Encourage them to fact-check what they see on social media

Teenagers are increasingly use social media to stay informed, with a 2022 study finding that half of Gen Z adolescents their news comes from online platforms. If your child asks you a question about something he saw on social media (or sounds like it came from there), use this as an opportunity to check those claims with him. Check sources such as AP Fact Bill, Political factAnd Snacking and show them where they can find reliable reporting. Nasty determine the credibility of a sourceThe News Literacy Project recommends that you quickly research the source of your news, determine whether the organization has ethical standards, and assess the quality of the news source’s other reporting.

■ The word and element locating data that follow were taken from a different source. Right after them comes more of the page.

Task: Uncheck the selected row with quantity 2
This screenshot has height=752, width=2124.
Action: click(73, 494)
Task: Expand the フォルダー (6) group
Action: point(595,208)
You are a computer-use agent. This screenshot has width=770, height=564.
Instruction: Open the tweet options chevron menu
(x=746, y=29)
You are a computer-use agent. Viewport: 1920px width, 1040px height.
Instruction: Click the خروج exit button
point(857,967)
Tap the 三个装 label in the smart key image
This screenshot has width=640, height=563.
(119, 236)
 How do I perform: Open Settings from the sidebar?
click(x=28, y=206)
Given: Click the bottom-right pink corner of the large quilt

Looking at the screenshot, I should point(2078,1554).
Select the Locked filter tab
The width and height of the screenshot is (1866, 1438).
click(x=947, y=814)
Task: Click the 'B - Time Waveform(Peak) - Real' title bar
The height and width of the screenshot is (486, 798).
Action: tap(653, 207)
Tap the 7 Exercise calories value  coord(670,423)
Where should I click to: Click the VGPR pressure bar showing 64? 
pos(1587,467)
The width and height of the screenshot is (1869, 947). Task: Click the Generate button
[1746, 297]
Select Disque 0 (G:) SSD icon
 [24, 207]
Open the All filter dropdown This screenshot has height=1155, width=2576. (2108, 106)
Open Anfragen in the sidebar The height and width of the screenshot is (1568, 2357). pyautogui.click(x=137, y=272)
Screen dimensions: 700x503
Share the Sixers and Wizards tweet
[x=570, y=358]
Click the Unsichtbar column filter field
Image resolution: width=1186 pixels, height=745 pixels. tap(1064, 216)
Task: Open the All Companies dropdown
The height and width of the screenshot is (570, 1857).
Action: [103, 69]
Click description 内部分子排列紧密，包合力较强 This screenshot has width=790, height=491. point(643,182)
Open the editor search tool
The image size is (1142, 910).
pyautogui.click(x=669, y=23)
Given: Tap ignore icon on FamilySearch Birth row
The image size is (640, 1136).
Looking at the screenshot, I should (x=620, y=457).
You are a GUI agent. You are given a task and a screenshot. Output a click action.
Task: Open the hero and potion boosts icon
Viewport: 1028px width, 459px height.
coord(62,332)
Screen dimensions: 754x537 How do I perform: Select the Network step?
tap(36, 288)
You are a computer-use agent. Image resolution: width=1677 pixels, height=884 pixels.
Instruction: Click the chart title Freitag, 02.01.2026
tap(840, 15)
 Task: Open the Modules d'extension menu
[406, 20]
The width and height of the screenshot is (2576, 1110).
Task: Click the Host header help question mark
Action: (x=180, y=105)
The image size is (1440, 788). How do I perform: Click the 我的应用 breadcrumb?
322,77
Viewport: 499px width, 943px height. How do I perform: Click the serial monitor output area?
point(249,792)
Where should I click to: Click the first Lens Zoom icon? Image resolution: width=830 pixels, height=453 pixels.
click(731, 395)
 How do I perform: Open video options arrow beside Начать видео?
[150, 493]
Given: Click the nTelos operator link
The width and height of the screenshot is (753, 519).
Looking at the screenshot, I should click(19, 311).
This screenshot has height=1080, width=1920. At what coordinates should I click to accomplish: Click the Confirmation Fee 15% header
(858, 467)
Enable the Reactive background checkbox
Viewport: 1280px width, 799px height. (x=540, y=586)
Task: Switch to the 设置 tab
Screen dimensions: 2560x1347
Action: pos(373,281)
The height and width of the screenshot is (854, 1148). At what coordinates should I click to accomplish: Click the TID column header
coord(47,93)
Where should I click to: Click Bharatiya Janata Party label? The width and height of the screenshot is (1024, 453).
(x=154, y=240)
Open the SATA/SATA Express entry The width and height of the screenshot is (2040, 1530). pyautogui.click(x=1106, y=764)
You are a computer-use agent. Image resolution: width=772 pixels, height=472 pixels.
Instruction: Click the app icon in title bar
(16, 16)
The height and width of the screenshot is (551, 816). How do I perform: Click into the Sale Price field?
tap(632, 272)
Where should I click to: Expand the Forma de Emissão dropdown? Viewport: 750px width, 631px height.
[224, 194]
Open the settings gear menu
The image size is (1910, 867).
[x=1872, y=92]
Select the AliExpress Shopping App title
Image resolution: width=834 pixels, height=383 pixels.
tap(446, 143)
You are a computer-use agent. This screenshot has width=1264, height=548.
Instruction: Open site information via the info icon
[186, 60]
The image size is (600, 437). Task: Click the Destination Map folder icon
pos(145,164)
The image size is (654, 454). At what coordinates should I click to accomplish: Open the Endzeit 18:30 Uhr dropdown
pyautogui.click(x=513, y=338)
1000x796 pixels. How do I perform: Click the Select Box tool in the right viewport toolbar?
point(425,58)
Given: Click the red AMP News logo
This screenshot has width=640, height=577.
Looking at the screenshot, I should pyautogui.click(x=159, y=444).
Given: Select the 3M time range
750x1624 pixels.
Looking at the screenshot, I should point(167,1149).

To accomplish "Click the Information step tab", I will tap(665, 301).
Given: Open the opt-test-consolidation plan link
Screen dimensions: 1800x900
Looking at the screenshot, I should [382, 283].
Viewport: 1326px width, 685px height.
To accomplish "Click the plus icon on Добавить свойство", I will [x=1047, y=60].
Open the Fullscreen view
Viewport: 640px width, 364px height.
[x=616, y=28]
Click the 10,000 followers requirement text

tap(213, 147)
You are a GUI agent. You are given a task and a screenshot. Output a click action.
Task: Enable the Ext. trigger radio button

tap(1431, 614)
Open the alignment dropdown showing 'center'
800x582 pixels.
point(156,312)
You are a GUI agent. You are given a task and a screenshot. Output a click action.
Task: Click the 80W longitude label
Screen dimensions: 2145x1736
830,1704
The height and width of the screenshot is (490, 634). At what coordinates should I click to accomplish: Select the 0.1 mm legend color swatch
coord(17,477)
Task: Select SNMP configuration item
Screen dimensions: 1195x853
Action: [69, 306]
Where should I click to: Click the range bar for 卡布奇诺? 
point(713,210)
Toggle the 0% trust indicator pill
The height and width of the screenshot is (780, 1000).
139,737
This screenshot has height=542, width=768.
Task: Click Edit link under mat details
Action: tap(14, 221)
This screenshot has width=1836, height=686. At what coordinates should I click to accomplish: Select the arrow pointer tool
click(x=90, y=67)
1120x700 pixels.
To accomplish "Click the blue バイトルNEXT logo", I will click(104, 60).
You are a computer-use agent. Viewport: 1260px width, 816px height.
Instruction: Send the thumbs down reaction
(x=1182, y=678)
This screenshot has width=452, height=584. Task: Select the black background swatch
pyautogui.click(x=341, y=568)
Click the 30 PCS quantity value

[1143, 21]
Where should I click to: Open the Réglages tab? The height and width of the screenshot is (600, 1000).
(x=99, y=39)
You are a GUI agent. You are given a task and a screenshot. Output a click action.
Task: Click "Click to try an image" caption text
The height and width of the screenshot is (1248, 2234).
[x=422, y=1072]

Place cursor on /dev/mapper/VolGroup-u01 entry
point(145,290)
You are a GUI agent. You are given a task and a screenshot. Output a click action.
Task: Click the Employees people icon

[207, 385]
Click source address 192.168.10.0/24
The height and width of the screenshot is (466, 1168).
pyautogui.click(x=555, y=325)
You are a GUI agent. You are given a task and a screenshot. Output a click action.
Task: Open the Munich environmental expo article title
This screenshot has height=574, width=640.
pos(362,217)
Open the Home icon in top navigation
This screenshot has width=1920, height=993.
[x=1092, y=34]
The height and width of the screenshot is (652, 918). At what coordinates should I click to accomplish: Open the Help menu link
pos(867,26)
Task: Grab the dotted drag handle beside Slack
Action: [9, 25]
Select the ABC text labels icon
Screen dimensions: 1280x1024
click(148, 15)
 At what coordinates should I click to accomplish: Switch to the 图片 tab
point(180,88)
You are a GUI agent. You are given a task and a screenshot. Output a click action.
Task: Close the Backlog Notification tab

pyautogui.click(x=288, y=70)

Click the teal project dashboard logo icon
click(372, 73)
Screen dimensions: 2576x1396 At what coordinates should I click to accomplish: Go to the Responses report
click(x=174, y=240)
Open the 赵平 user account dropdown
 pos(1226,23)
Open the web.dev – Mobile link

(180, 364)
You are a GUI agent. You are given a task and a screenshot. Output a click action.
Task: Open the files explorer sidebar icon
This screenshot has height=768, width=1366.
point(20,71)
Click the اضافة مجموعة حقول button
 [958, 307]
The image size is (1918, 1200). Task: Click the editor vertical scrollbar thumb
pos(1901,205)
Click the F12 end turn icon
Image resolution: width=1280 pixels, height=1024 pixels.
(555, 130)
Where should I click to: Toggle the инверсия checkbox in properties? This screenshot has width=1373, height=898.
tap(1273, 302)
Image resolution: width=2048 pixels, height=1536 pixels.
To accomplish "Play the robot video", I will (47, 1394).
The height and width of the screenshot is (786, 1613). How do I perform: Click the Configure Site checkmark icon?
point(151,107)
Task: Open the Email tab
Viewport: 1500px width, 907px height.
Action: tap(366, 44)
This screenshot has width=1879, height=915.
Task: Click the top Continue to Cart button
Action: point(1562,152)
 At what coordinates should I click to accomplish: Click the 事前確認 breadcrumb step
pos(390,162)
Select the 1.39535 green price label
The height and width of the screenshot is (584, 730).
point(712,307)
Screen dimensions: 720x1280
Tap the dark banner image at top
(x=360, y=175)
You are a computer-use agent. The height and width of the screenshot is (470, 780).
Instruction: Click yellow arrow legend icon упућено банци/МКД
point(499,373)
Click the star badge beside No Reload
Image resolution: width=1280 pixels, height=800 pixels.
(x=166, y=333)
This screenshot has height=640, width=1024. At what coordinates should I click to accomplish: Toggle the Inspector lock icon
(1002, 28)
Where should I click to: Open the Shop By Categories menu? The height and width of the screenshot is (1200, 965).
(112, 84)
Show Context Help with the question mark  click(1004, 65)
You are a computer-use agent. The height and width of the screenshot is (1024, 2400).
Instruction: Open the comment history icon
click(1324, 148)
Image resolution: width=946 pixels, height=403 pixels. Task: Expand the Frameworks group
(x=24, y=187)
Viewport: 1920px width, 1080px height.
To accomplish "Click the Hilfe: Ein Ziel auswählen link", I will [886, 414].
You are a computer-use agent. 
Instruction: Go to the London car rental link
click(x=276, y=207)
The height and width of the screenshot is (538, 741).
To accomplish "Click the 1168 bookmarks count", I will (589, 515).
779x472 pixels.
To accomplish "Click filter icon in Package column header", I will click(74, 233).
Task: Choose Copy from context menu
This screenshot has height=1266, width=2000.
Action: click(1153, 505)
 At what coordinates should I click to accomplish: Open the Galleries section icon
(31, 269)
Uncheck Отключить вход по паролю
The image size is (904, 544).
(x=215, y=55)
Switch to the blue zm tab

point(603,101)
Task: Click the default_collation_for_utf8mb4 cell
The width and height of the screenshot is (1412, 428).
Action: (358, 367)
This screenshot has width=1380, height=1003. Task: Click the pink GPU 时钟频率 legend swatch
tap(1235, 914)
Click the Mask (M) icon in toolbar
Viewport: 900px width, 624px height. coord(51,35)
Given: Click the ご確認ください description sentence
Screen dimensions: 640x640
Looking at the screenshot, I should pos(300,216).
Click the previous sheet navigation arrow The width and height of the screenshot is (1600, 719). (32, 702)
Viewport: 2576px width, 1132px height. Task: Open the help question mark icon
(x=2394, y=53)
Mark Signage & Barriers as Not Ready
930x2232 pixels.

“We never want to release gory details or gory information that children are not yet aware of.”

If your teen doesn’t come straight to you with what they’ve been watching online, you may need to gently broach the conversation. In the case of viral misinformation campaigns, you can ask your child, “Have you seen people talking about this on social media?” This way you can collect information about what your child sees online and correct any inaccuracies.

Let them come to their own conclusions

High school students will have a more nuanced understanding of certain current events and policies, and it’s appropriate to discuss these topics with them, Pahlke says. But instead of portraying different candidates or positions as “good” or “bad,” help them consider different perspectives. Explain why people with different experiences would have different opinions on a topic. It’s fine if they align with a particular candidate or policy, but they also need to be able to see where the other side is coming from. Perspective-taking can help them in other relationships, too, Pahlke says.

Teens may also have a clear understanding of their personal values ​​and can think about how certain candidates or policies reflect those values ​​and goals, says Goldberg Mintz. You can show your teen where to find it credible information by trusted news sources on specific candidates and policies, and let them make a decision.

“Instead of trying to get into the discussion of ‘This is the candidate our family can support, and that’s because XYZ’ is trying to define a child’s beliefs for them,” says Goldberg Mintz. “We let our children decide for themselves.”